Radio continuum properties of young planetary nebulae

TL;DR

This study uses high-resolution radio observations of young planetary nebulae to analyze their spectral properties, revealing their early evolutionary stages and structural features like bipolar shapes, with implications for understanding planetary nebula evolution.

Contribution

The paper provides new multi-frequency radio data and modeling of post-AGB stars, demonstrating their status as very young planetary nebulae and revealing diverse optical thickness and structural characteristics.

Findings

Some targets are optically thick at high frequencies.

Detection of flux increase over four years in IRAS 18062+2410.
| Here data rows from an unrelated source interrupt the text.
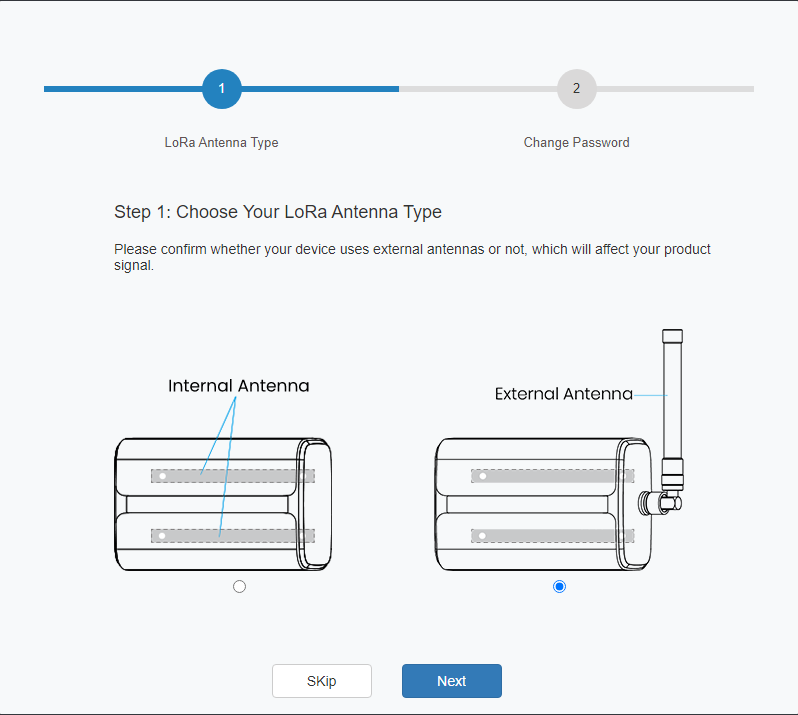Click the blue completed progress bar segment
Image resolution: width=798 pixels, height=715 pixels.
coord(120,89)
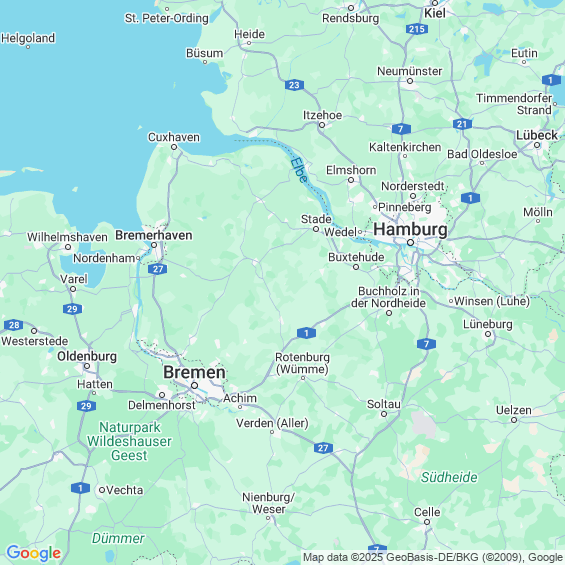This screenshot has width=565, height=565.
Task: Click the Helgoland island marker
Action: [28, 47]
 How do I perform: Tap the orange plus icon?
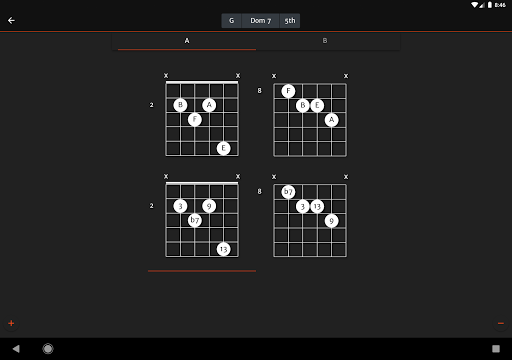[x=11, y=323]
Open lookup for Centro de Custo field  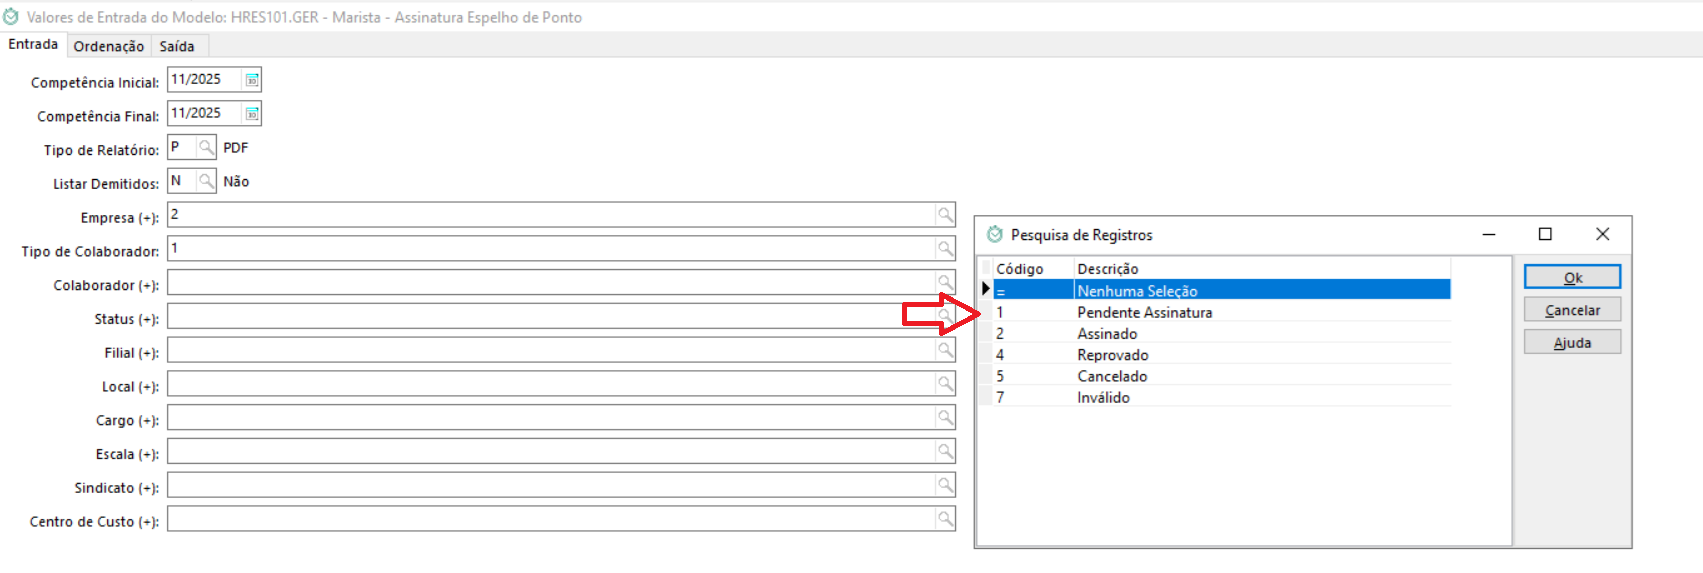coord(944,519)
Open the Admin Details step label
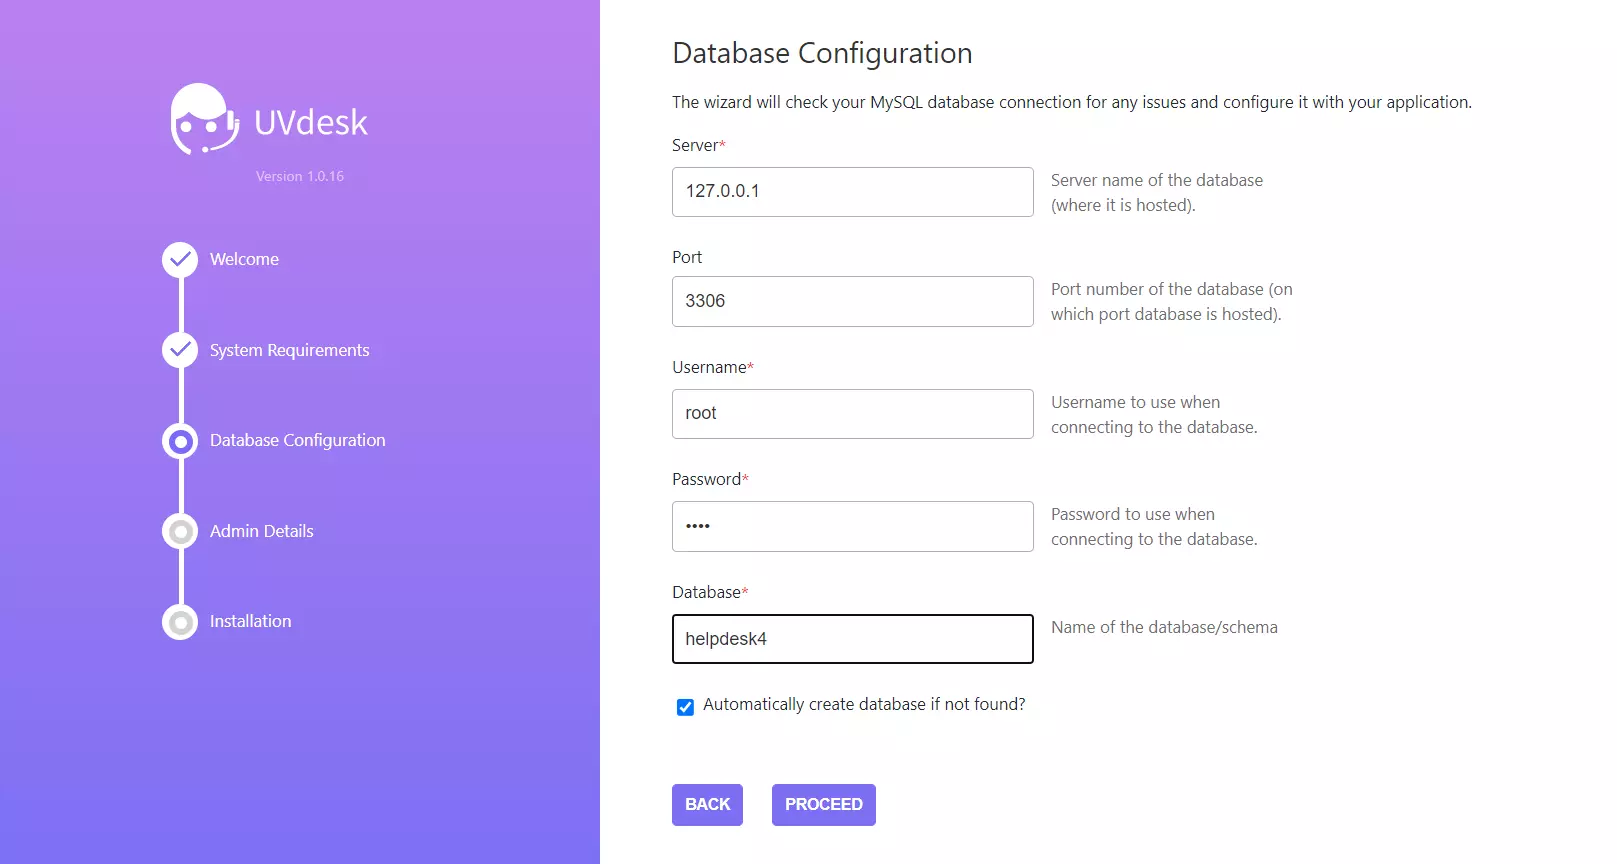 click(x=261, y=531)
Bipolar structures possibly due to circumstellar tori or jets.

Abstract

We have selected a small sample of post-AGB stars in transition towards the planetary nebula and present new Very Large Array multi-frequency high-angular resolution radio observations of them. The multi-frequency data are used to create and model the targets' radio continuum spectra, proving that these stars started their evolution as very young planetary nebulae. In the optically thin range, the slopes are compatible with the expected spectral index (-0.1). Two targets (IRAS 18062+2410 and 17423-1755) seem to be optically thick even at high frequency, as observed in a handful of other post-AGB stars in the literature, while a third one (IRAS 20462+3416) shows a possible contribution from cold dust. In IRAS 18062+2410, where we have three observations spanning a period of four years, we detect an increase in its flux density, similar to that observed in CRL 618. High-angular resolution imaging shows bipolar structures that may be due to circumstellar tori, although a different hypothesis (i.e., jets) could also explain the observations. Further observations and monitoring of these sources will enable us to test the current evolutionary models of planetary nebulae.